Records
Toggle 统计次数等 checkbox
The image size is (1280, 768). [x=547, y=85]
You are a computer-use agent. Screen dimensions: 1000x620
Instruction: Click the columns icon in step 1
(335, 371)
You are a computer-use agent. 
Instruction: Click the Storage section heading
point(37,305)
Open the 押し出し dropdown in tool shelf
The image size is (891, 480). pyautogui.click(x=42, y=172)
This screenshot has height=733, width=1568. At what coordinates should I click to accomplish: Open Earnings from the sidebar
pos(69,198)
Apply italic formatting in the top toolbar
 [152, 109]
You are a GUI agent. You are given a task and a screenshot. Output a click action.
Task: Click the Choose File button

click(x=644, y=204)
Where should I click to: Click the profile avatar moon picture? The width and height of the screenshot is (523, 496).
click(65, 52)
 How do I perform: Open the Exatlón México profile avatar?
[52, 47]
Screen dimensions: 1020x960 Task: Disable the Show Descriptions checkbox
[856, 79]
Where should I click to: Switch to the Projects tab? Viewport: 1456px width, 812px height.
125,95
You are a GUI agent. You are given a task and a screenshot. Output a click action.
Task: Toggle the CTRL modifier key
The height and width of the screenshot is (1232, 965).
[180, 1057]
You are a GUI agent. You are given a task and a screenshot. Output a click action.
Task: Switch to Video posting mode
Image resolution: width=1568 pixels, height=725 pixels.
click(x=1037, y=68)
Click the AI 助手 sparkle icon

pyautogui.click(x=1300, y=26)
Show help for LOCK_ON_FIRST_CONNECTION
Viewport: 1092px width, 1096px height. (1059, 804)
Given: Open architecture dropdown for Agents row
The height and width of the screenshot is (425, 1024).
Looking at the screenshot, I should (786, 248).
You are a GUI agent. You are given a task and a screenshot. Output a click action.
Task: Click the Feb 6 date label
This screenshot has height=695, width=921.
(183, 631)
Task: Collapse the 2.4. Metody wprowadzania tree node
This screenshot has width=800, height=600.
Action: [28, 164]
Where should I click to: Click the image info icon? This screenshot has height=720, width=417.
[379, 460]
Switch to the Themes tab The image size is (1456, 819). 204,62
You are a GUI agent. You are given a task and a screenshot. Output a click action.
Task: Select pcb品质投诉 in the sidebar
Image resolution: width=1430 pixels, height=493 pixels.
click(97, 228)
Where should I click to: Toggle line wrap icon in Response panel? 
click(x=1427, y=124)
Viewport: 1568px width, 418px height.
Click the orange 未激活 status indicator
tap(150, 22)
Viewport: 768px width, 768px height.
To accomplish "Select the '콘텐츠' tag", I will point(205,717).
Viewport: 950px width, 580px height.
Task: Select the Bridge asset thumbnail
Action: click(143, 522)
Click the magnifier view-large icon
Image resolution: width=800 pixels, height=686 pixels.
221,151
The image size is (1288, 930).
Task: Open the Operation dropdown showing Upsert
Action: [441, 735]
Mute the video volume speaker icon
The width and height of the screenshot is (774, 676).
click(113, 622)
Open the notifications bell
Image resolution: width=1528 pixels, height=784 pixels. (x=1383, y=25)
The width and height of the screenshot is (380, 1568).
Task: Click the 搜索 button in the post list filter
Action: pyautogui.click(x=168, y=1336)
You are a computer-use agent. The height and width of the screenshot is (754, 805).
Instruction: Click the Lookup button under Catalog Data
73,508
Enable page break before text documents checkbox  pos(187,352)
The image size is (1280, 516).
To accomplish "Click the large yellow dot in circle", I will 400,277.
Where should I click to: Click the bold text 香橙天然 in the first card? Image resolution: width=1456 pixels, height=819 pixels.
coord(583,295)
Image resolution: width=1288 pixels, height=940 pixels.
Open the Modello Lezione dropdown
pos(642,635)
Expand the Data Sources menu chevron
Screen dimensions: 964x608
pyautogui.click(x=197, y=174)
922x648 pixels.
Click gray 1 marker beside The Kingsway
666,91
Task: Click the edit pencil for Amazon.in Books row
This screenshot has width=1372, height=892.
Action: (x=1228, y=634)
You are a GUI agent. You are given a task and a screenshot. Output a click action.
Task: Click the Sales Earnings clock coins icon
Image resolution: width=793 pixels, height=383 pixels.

▶ [WHAT THIS TASK INVOLVES] Rescale everything from the line containing "Where should I click to: Click the image" down to the line containing "tap(150, 22)", both included, and give those lines again with the requests unchanged. Multiply every coordinate in the answers by 2.45 and round each to a whole number, with halves rounding up.

▶ [REPLY]
Where should I click to: Click the image info icon? This screenshot has height=720, width=417.
[929, 1127]
Switch to the Themes tab The image size is (1456, 819). 500,152
You are a GUI agent. You are given a task and a screenshot. Output a click action.
Task: Select pcb品质投诉 in the sidebar
Image resolution: width=1430 pixels, height=493 pixels.
click(238, 559)
Where should I click to: Toggle line wrap icon in Response panel? 
click(x=3496, y=304)
Viewport: 1568px width, 418px height.
Click the orange 未激活 status indicator
tap(368, 54)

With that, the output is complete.